EDIT: Not by implementing the ISA verbatim, but still neat though

ARM tried to do this with Jazelle, but the effort floundered: https://en.wikipedia.org/wiki/Jazelle

It doesn't make much sense to build hardware to run an intermediate language. Java bytecode isn't optimised; almost all optimisation is meant to happen in the JIT. If you build a processor that runs bytecode directly, when does the optimisation occur? Presumably never.

Low-horsepower platforms are probably the best place to give it a go, as they may struggle to run a respectable JIT compiler, but as you say, Jazelle didn't catch on.


The hardware would perform the optimisation using typical means. Instruction lookahead can be used for caching the stack slots to be used in registers, for instance.
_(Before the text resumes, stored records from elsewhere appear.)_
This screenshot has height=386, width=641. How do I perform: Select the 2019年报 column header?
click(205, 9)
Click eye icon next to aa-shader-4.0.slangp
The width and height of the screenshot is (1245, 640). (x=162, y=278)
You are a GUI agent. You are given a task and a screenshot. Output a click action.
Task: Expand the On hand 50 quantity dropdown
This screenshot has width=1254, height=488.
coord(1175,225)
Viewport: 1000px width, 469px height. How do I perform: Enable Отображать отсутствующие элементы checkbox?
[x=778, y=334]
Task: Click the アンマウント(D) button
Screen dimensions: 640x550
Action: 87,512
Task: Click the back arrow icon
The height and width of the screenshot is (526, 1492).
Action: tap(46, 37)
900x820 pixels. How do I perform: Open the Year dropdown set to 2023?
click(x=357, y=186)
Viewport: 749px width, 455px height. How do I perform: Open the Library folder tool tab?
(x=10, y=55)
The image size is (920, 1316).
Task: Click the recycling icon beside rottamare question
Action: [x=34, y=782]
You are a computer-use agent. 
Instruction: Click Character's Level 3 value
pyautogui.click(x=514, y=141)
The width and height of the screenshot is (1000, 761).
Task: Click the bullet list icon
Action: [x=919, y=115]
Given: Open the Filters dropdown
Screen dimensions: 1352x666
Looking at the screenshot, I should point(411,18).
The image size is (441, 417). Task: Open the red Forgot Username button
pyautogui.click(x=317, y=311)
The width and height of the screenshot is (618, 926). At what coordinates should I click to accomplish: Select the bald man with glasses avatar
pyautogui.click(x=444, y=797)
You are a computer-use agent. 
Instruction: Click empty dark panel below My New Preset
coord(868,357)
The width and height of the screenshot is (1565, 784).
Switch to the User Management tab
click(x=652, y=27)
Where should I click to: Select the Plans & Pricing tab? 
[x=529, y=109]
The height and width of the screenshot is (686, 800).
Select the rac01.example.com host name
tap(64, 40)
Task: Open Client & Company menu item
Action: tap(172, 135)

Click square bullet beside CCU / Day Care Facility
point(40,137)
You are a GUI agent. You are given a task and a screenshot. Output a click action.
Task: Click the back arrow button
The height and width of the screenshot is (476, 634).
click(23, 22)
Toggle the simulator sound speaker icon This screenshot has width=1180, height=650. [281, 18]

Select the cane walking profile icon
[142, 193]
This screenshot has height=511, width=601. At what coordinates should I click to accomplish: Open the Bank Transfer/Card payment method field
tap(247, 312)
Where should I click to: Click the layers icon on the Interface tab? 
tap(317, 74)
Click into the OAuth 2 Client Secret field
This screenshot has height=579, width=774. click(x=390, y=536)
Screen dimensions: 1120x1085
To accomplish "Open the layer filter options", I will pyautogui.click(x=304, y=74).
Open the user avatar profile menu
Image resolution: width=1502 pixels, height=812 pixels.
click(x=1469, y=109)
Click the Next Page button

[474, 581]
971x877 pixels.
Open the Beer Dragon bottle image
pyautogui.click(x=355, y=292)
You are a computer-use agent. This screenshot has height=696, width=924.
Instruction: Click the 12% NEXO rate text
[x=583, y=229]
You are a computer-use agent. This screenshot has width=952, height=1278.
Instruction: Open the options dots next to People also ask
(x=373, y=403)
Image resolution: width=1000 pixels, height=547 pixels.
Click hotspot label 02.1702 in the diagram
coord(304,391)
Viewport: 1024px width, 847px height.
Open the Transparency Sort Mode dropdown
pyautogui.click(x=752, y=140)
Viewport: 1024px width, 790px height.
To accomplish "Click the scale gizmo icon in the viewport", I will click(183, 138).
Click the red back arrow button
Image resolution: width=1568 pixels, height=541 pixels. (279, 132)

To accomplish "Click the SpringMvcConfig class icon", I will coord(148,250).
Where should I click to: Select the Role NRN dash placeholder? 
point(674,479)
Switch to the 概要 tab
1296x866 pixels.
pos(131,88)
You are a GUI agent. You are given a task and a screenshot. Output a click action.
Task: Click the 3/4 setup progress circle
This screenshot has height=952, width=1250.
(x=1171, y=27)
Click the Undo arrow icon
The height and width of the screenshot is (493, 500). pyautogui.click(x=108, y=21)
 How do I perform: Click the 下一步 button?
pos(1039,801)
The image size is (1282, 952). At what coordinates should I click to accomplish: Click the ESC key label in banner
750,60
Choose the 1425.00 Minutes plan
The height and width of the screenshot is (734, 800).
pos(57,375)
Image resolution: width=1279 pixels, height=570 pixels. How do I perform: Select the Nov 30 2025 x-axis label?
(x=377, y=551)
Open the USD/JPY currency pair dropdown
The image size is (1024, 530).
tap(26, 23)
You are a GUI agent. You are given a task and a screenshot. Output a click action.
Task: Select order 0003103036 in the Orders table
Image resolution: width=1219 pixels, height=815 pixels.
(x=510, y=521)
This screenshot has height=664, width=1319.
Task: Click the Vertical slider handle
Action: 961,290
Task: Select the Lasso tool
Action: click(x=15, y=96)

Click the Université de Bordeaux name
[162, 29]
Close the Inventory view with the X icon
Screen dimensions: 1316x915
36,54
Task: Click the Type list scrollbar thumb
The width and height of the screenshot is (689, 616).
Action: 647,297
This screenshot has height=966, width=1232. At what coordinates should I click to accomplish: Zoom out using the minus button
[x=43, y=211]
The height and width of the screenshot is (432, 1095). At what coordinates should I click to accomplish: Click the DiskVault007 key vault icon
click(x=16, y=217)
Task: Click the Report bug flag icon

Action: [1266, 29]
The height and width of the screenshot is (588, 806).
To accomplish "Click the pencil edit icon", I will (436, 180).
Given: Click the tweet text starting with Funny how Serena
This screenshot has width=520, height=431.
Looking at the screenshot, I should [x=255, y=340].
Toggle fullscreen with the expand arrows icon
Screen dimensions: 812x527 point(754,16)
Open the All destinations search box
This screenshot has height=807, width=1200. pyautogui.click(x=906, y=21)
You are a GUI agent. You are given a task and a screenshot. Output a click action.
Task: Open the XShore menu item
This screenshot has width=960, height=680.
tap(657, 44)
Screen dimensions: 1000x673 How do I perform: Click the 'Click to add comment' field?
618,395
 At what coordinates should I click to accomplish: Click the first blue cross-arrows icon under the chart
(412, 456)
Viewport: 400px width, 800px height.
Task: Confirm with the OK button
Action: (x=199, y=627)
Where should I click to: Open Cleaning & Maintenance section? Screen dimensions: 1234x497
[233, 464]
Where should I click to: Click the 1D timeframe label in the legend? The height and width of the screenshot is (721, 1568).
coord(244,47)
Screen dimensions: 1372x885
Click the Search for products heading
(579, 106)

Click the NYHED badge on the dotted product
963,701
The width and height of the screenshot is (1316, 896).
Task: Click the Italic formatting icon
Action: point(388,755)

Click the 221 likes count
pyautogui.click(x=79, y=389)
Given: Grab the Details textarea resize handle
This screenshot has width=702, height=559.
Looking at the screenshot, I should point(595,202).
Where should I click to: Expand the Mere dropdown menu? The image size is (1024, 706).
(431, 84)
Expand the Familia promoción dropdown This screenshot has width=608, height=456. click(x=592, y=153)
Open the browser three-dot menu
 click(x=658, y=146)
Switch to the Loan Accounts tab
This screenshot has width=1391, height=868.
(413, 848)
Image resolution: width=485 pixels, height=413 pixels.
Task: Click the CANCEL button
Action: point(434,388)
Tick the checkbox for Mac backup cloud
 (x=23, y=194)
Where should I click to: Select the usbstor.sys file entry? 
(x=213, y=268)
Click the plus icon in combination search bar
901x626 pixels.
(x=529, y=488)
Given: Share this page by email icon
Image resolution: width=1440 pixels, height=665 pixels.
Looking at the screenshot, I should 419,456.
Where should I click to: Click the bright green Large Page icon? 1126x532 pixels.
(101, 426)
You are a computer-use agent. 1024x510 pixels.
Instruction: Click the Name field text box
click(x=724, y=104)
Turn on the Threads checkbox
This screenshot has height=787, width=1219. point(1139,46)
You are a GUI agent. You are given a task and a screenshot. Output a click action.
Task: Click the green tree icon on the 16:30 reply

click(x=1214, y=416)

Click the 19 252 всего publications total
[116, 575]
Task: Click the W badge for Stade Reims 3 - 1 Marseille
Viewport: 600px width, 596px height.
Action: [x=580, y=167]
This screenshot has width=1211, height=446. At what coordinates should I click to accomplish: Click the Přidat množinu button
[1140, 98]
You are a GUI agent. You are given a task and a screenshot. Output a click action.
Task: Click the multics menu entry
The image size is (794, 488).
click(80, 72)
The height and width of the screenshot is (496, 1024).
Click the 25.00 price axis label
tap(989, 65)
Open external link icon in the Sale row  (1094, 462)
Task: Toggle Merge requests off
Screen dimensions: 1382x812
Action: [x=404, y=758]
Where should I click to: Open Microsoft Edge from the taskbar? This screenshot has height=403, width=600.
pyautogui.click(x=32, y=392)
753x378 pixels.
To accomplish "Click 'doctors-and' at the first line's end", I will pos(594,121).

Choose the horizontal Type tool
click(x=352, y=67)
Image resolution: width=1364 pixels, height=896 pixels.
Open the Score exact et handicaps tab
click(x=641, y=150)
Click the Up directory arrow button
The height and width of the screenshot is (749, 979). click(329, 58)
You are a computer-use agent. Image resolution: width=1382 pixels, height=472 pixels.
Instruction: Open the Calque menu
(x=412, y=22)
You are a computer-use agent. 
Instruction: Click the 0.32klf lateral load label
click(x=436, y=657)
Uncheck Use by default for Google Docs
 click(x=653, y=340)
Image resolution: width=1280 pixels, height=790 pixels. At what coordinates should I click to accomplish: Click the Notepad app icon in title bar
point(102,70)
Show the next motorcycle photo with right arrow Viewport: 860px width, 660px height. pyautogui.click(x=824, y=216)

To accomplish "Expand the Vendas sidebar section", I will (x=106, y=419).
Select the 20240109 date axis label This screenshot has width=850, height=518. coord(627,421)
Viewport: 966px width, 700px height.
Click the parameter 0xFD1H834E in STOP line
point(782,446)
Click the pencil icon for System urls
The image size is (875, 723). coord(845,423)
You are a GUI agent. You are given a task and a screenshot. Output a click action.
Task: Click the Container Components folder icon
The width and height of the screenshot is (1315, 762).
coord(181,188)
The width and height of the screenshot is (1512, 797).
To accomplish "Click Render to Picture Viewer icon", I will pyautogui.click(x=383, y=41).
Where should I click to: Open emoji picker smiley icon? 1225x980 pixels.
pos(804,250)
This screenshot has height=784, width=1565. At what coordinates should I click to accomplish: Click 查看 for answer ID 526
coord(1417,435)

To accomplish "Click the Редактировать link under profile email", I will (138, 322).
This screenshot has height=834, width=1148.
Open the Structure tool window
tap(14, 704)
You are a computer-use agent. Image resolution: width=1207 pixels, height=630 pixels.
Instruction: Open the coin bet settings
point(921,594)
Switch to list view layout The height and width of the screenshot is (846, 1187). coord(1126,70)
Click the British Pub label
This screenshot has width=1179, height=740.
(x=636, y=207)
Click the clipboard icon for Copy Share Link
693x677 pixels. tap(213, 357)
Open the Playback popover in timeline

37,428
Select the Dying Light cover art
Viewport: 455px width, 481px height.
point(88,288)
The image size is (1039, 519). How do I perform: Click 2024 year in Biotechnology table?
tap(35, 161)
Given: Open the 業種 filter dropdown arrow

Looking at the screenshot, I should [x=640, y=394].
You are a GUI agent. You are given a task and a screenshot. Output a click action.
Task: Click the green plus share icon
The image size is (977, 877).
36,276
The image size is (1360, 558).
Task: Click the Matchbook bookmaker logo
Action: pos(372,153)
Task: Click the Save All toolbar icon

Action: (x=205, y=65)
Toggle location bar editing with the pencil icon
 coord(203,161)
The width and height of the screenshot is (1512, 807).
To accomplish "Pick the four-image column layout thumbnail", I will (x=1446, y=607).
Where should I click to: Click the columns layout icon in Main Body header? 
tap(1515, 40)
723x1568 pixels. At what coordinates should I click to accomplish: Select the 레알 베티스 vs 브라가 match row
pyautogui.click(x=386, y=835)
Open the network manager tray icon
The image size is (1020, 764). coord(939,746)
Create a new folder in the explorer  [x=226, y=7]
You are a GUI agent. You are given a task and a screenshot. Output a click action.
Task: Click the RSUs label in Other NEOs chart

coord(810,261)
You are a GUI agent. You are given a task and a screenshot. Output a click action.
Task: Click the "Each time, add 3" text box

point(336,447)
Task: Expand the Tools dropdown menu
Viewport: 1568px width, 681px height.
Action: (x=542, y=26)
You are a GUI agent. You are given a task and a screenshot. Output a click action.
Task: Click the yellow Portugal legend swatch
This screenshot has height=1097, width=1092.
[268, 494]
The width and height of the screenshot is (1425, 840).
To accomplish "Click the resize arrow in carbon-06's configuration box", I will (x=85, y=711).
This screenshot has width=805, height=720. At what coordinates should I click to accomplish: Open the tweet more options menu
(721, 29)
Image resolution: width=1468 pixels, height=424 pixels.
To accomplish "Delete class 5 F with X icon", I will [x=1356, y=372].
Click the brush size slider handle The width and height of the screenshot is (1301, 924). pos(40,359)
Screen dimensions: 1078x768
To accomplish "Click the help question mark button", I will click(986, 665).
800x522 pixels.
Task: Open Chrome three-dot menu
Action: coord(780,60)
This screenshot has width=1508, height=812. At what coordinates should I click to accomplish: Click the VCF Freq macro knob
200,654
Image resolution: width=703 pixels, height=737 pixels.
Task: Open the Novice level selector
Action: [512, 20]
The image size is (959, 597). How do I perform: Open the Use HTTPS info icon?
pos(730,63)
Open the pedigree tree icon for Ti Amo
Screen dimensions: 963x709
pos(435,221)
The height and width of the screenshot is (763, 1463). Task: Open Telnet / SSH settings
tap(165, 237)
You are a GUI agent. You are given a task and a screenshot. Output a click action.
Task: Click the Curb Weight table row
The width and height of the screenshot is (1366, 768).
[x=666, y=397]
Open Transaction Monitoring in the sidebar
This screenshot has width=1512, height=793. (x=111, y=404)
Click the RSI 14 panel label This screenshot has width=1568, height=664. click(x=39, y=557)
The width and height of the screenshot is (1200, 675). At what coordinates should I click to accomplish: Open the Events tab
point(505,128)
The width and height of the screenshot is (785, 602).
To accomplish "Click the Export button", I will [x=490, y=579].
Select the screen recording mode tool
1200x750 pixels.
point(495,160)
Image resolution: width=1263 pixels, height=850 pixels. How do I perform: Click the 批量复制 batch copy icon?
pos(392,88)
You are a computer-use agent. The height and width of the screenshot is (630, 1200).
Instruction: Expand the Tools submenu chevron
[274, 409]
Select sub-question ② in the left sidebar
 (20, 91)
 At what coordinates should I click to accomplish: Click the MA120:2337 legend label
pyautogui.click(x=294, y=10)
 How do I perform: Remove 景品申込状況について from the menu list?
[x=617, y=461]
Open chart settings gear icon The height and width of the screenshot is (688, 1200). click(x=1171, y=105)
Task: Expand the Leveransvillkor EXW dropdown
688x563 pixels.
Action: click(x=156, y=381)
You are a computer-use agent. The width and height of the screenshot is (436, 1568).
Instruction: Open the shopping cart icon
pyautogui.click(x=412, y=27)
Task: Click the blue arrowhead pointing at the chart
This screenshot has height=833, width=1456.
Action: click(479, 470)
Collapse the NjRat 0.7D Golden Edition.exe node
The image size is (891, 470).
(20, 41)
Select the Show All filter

> The hardware would perform the optimisation using typical means.

The HotSpot JIT is an impressive feat of compiler engineering. The advanced optimisations it performs cannot practically be performed in hardware.

Modern CPUs are capable of, for instance, loop-detection, but they haven't put optimising compilers out of a job, and never will.

Jazelle would add no value on a modern ARM server, for instance. You'd get far better performance out of HotSpot, or some other modern JVM.


The neater article seems to be about M3 interpreter https://github.com/soundandform/m3#m3-massey-meta-machine

Tbh, I couldn't get the eureka moment though. Might try to read in the AM ;)


Yeah, this is a good way to design a fast interpreter! It's traditionally called a "threaded interpreter", or (somewhat confusingly) "threaded code":

https://en.wikipedia.org/wiki/Threaded_code

http://www.complang.tuwien.ac.at/forth/threaded-code.html

You can see an example of this particular implementation style (where each operation is a tail call to a C function, passing the registers as arguments) at the second link above, under "continuation-passing style".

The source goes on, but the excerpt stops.